Jusqu'à la dernière minute, Ottawa aura donc refusé de dévoiler sa position concernant l'ajout du chrysotile à une liste de produits hautement toxiques, où figurent déjà les quatre autres fibres d'amiante.

Joint à Rome hier, le député néo-démocrate Pat Martin, l'un des rares politiciens du pays à militer pour l'interdiction de l'amiante sous toutes ses formes, ne se faisait guère d'illusions.

«J'ai vu les membres de la délégation canadienne faire des blagues avec Clément Godbout (le président de l'Institut du chrysotile, principal lobby de l'industrie). Ils avaient l'air de très bien s'entendre, ce qui donne à penser que nous sommes foutus», a commenté M. Martin au terme de la première journée de la réunion, qui se poursuit jusqu'à vendredi.

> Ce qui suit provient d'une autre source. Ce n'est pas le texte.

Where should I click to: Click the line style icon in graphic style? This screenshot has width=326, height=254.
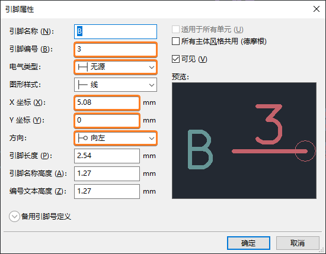[82, 85]
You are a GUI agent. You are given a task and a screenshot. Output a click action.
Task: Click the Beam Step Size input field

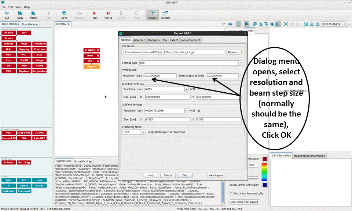click(222, 76)
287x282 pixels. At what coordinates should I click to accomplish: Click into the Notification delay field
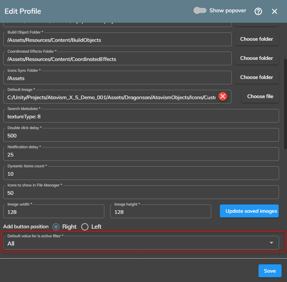pyautogui.click(x=141, y=155)
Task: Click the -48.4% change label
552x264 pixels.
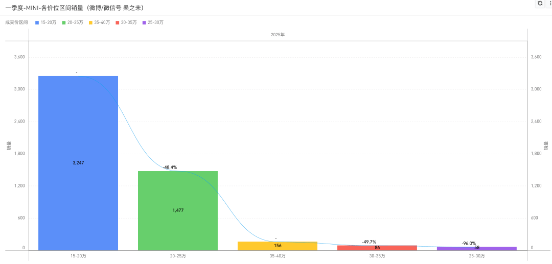Action: point(170,167)
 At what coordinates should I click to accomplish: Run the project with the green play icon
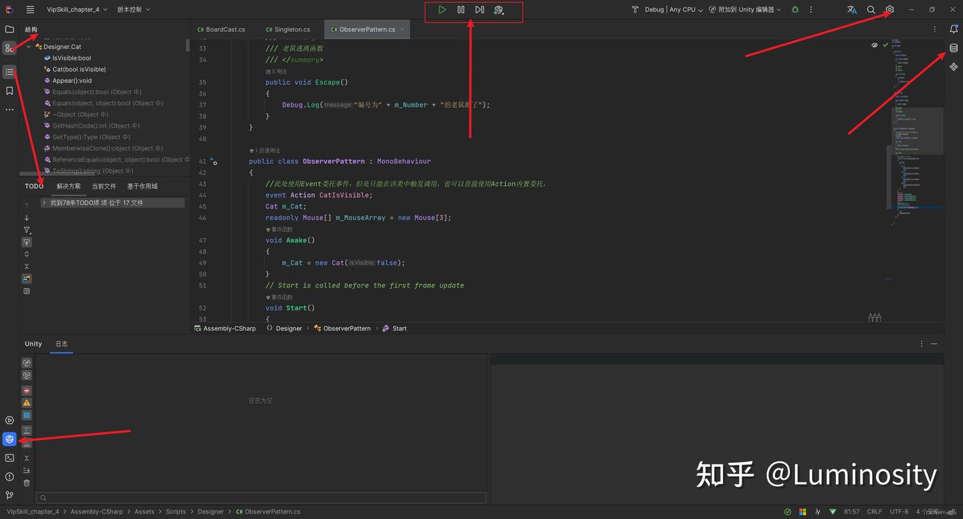coord(442,9)
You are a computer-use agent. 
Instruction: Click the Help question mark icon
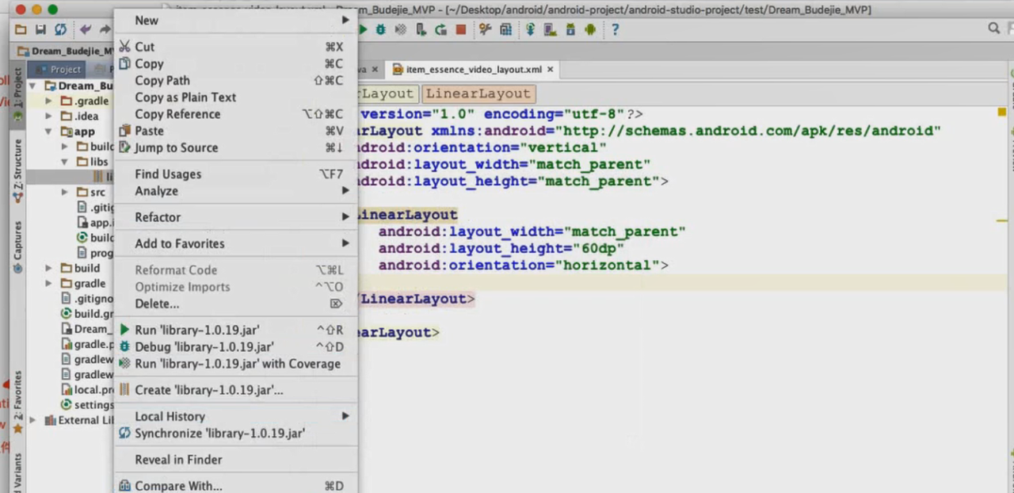615,29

Lors de la dernière ronde de négociations, en 2006, le Canada s'était opposé avec succès à l'inscription du chrysotile sur la liste des produits toxiques de la Convention de Rotterdam. Un comité d'experts internationaux - dont des scientifiques de Santé Canada - avait pourtant recommandé l'ajout du minerai cancérigène à cette liste rouge.

Le Canada est l'un des plus gros producteurs de chrysotile au monde. Concentrée au Québec, l'industrie génère 700 emplois, dans des mines d'Asbestos et de Thetford Mines. Environ 95% de la production est exportée, surtout dans les pays du tiers-monde.

Malgré les pressions croissantes des médecins, scientifiques et militants des droits de l'homme, Ottawa devrait donc continuer à faire la promotion du chrysotile -un minerai interdit en Europe et dans la plupart des pays industrialisés. L'Organisation mondiale de la santé et l'Organisation internationale du travail prônent toutes deux une interdiction totale.

L'acharnement du Canada s'explique peut-être par le fait qu'il «craint d'être poursuivi en justice s'il admet que le chrysotile est un produit dangereux», avance Kathleen Ruff, coordonnatrice de l'Alliance pour la Convention de Rotterdam, un lobby antiamiante. «Depuis des années, le Canada vend du chrysotile en assurant qu'on peut l'utiliser sans problème.»

La Convention de Rotterdam a été mise sur pied il y a 10 ans par l'ONU pour empêcher que des pays occidentaux n'écoulent des produits dangereux vers des pays du tiers-monde. Les 39 produits toxiques de sa liste ne sont pas interdits, mais les pays exportateurs doivent prévenir les pays importateurs de leurs dangers potentiels.

Selon le président de la mine Jeffrey d'Asbestos, Bernard Coulombe, l'ajout du chrysotile à cette liste signerait pratiquement l'arrêt de mort de l'industrie québécoise de l'amiante. «On est en train de chercher du financement pour finir la construction de notre grande mine souterraine, qui devrait durer pour les 25 prochaines années. Pensez-vous que je vais trouver beaucoup d'investisseurs si le chrysotile est classé produit dangereux à déclarer auprès de tous les pays acheteurs?»